OSM Users Site
This group of files creates and runs a database of OpenStreetMap users, their id numbers, and the dates of their first and most recent edits. It also contains a basic website to aid in presenting the information.
- OSM Diff Tool
- OSM Hall Monitor (right now, it requires the development version, not the one available from pypi)
- Flask (only if you are interested in a web frontend for searching)
The schema of the database is created using
db.sql for PostgreSQL.
To begin populating the database,
initial_build.py downloads and reads all the planet diff files. This is a long process and took on the order of one week to complete in October 2015 using a 2.6 GHz processor (one core each for Python and Postgres) with an 8k RPM HDD. The basic idea is that each daily diff file is read and all of the users who submitted a changeset are extracted. With that information, as well as the timestamp of the last edit, we search the database to 1) add them if they are not present in the database or 2) update their latest edit time if they are. If you are a big database guru, this call could likely use some optimization help.
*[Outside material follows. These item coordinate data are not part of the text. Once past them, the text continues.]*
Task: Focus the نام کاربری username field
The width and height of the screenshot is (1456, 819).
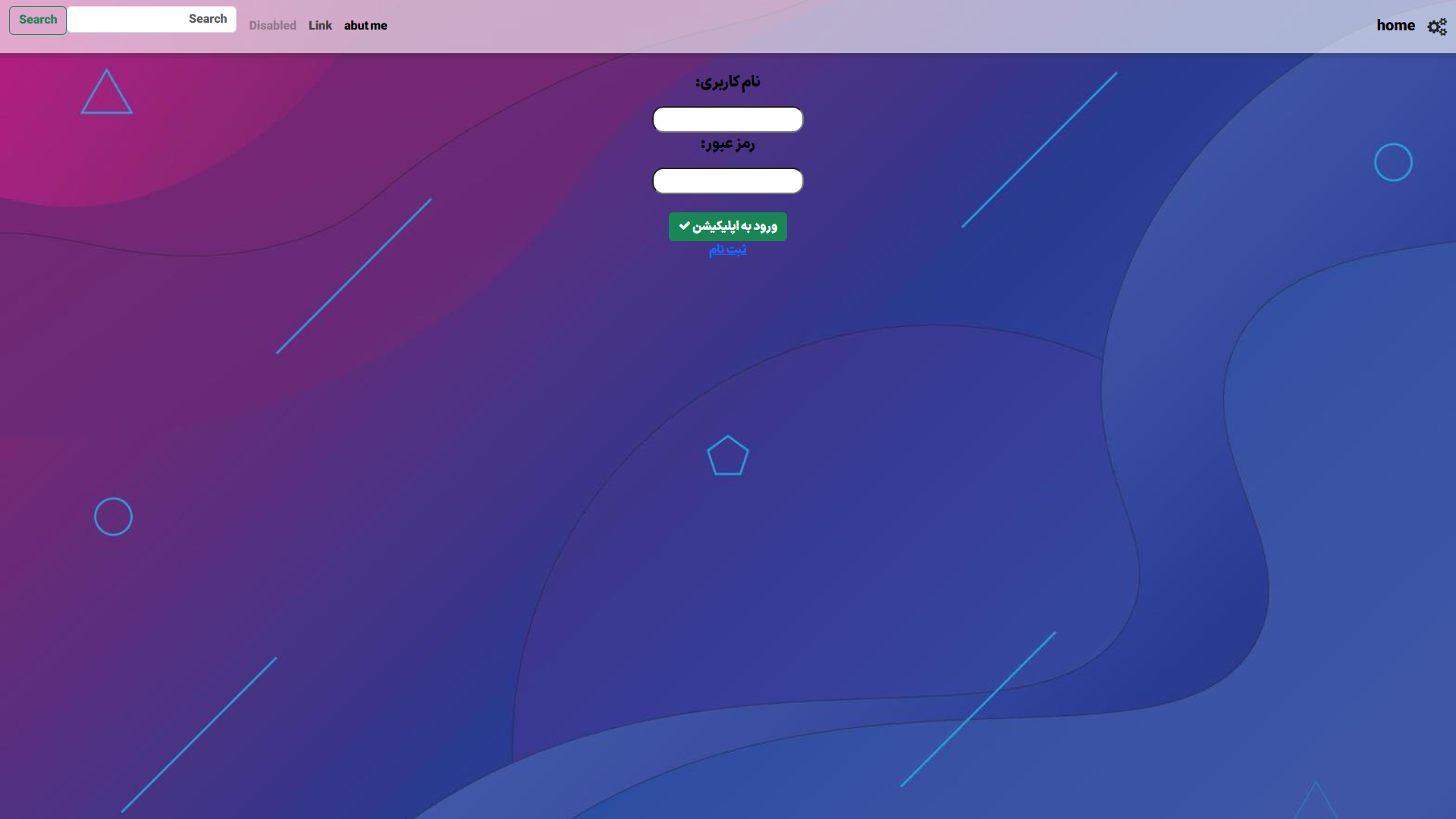Action: tap(727, 119)
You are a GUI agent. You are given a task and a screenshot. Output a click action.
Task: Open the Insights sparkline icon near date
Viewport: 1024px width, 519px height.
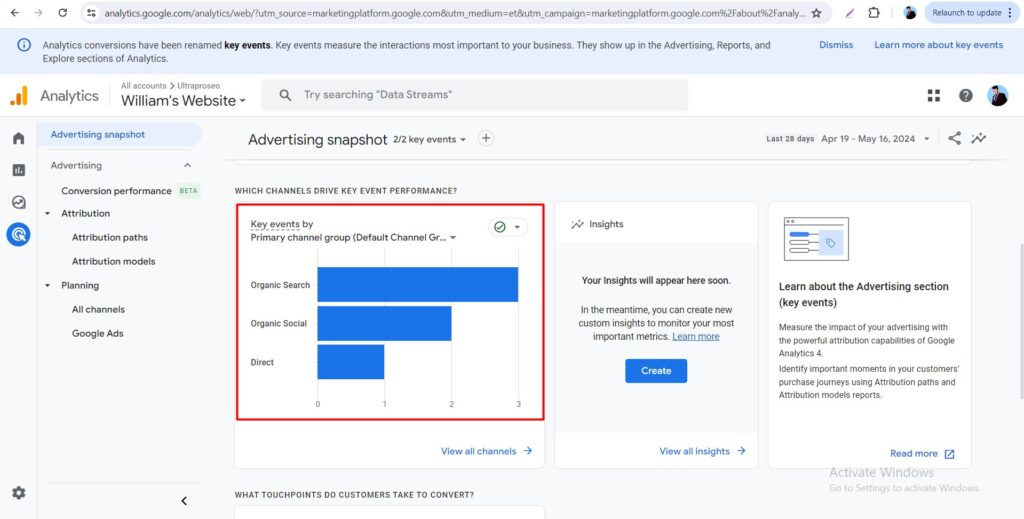point(978,139)
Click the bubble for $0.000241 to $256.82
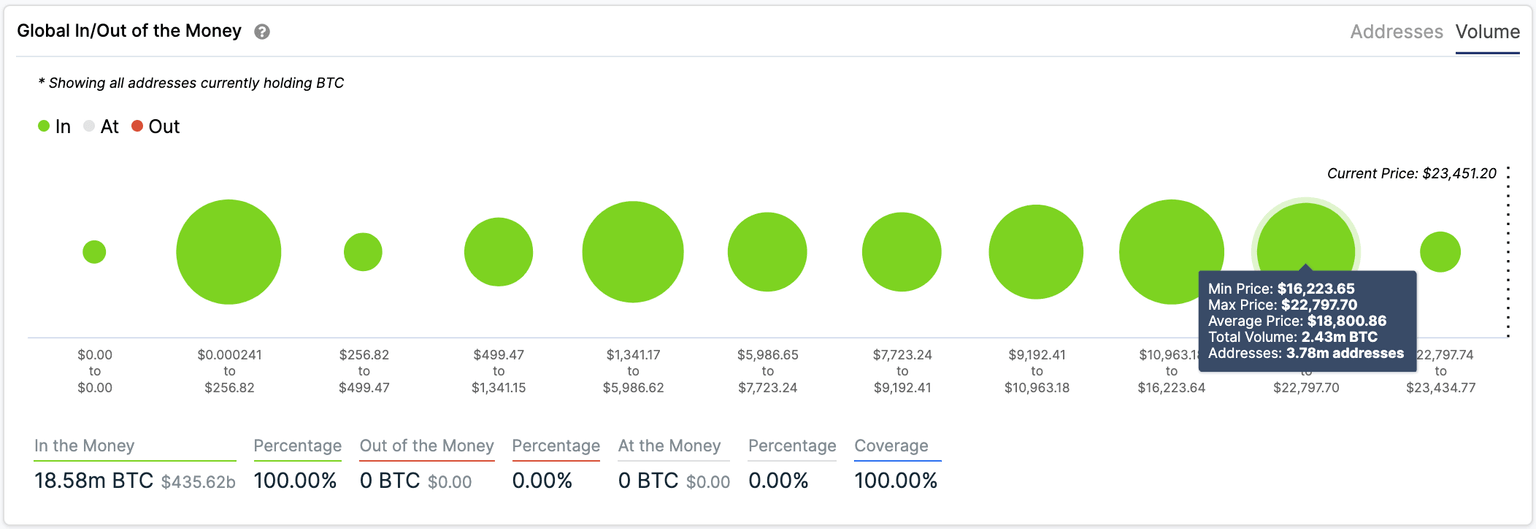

Once you have populated the database with all the daily diff files, you can now run
update.py to update the database entries every hour as the new hourly diff files are available. This will be your worker process.
templates/ contain a base Flask framework for a frontend to query the database. This will be your web process. My biggest intention with this project was to allow for wildcard searches to find similarly named accounts, so that is allowed in the database query structure of the website; manually disable this if it's not something you want. The site layout is pretty straightforward, with a home, a POSTable search url, a results page, and an about page. If you are using Apache to serve the website, the
osm_users_site.wsgi files may be of interest to you to place in your
This is a pretty janky workflow put together in two weekends' time...there are likely some issues. It's also heavily custom-built towards my use case. But, I love releasing my code so here it is.